While there is much change still to come, the outlines of that change are much clearer now than they were such a short time ago. We have a better perspective now. This blog is a sign that I’m ready to begin articulating what it means to be teaching journalism to 21st-century students. As the administrative responsibilities begin to settle into a routine, and the changes in the industry seem less earth-shattering, an opportunity for reflection and writing has opened.

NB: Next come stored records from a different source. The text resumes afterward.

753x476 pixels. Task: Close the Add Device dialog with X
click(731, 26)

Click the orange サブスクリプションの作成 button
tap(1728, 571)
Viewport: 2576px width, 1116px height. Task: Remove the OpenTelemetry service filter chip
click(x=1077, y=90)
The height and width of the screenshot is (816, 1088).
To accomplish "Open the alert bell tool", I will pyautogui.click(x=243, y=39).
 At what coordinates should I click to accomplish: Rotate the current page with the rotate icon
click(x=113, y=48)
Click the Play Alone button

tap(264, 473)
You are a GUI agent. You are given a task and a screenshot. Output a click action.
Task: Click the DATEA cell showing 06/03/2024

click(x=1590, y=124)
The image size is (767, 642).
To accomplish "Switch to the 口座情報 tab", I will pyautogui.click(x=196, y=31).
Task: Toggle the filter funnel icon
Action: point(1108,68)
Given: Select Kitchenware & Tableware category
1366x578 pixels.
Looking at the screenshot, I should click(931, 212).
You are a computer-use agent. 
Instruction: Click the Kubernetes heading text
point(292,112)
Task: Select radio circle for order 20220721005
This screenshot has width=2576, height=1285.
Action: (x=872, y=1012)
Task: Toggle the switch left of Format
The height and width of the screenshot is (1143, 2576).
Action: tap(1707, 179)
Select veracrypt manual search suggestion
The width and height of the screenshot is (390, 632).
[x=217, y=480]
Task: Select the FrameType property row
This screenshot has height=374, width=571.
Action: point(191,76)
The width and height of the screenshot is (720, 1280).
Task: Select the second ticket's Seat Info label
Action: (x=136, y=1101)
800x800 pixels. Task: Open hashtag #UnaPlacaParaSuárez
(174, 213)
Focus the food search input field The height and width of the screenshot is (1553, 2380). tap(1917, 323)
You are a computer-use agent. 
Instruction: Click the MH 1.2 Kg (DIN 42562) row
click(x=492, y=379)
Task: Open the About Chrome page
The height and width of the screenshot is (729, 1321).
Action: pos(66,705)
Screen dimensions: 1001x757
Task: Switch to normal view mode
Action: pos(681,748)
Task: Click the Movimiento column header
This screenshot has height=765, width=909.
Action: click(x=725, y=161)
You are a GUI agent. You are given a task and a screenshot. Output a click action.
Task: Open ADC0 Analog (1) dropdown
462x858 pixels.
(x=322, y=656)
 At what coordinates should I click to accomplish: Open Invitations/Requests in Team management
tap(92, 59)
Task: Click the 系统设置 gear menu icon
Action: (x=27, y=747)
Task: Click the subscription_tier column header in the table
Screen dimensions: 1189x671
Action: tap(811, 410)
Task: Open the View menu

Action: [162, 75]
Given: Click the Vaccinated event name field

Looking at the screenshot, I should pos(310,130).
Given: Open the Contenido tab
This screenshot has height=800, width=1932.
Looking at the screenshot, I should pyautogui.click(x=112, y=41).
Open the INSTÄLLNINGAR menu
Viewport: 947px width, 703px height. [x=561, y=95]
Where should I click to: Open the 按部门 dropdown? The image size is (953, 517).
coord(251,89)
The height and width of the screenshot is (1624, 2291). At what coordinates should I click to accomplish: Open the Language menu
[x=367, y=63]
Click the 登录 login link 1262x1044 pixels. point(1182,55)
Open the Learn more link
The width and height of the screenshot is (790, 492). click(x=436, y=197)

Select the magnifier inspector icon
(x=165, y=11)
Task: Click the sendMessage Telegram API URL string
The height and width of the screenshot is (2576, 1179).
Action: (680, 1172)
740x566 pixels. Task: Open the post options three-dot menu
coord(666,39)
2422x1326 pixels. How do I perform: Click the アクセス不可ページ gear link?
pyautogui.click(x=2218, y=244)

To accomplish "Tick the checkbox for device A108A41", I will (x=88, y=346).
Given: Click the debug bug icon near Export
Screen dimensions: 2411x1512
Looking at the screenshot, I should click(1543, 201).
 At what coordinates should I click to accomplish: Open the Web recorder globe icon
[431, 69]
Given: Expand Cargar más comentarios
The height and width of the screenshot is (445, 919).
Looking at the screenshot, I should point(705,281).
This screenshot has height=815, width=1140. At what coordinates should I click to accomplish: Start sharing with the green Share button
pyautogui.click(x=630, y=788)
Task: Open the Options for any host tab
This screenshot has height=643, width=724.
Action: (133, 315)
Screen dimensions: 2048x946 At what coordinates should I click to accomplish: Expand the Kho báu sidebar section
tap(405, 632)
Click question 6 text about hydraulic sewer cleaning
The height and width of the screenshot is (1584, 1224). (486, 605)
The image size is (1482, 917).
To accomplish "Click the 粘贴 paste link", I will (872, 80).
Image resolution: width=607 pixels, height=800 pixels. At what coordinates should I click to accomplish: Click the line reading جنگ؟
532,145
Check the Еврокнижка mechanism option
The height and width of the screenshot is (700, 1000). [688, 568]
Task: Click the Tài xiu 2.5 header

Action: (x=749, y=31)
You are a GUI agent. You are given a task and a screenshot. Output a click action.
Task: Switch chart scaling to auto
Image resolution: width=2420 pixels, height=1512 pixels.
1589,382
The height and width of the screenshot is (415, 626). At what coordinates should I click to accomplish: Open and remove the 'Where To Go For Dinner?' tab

What does this all mean? I’m thinking about the tenure process. I still have a couple of years to put my academic life in order, but I worry about colleagues whose cases will be considered sooner, colleagues who are brilliant journalists and dedicated teachers but simply haven’t had time to produce significant scholarship. I can only hope that the powers that be will recognize the special circumstances of our situation and base their decision on their potential for academic accomplishment and the reality of their immeasurable contributions to building our program.

A New Year, A New Blog

January 2, 2010. 01/02/10, 01/02/2010. How anagrammatical. Or, as I’m among many to observe, how palindromatic.

JRNTeaching.wordpress.com: Inside the J-School Evolution has two purposes. One is to examine how the Internet revolution, which is reshaping the news industry, is driving changes to the journalism academy. It’s a parallel journey. Just as legacy news businesses — newspapers, magazines, network television — are thrashing about in a frenzy, trying to hold onto readers, viewers and advertisers in an era of free content, journalism schools are striving for new ways to prepare students for a very different industry than the one we professors came up in.

It’s a constant amazement that students are flocking to j-schools despite constant reports  of layoffs, cutbacks in coverage, shuttered publications and the rest of that grim litany. Young people want to tell stories. They want to share information. They’re turned on by the things that alternately intrigue and terrify their teachers: transparency, change, community. The school  at which I teach, the Stony Brook University School of Journalism, is midway through its fourth year of existence and has nearly 300 majors and 70 minors. Our youth as a school makes us more flexible than some long-established institutions, yet we, too, struggle to anticipate what will best serve our graduates.

At the same time, the fundamentals of journalism remain paramount. Those venerable ABCs: Accuracy, Brevity, Clarity. How to get there? Research. Interviewing. Proper syntax. Quantitative literacy (the clear and accurate use of numbers). Writing about how I teach the fundamentals in the Internet Age is the second purpose of this blog.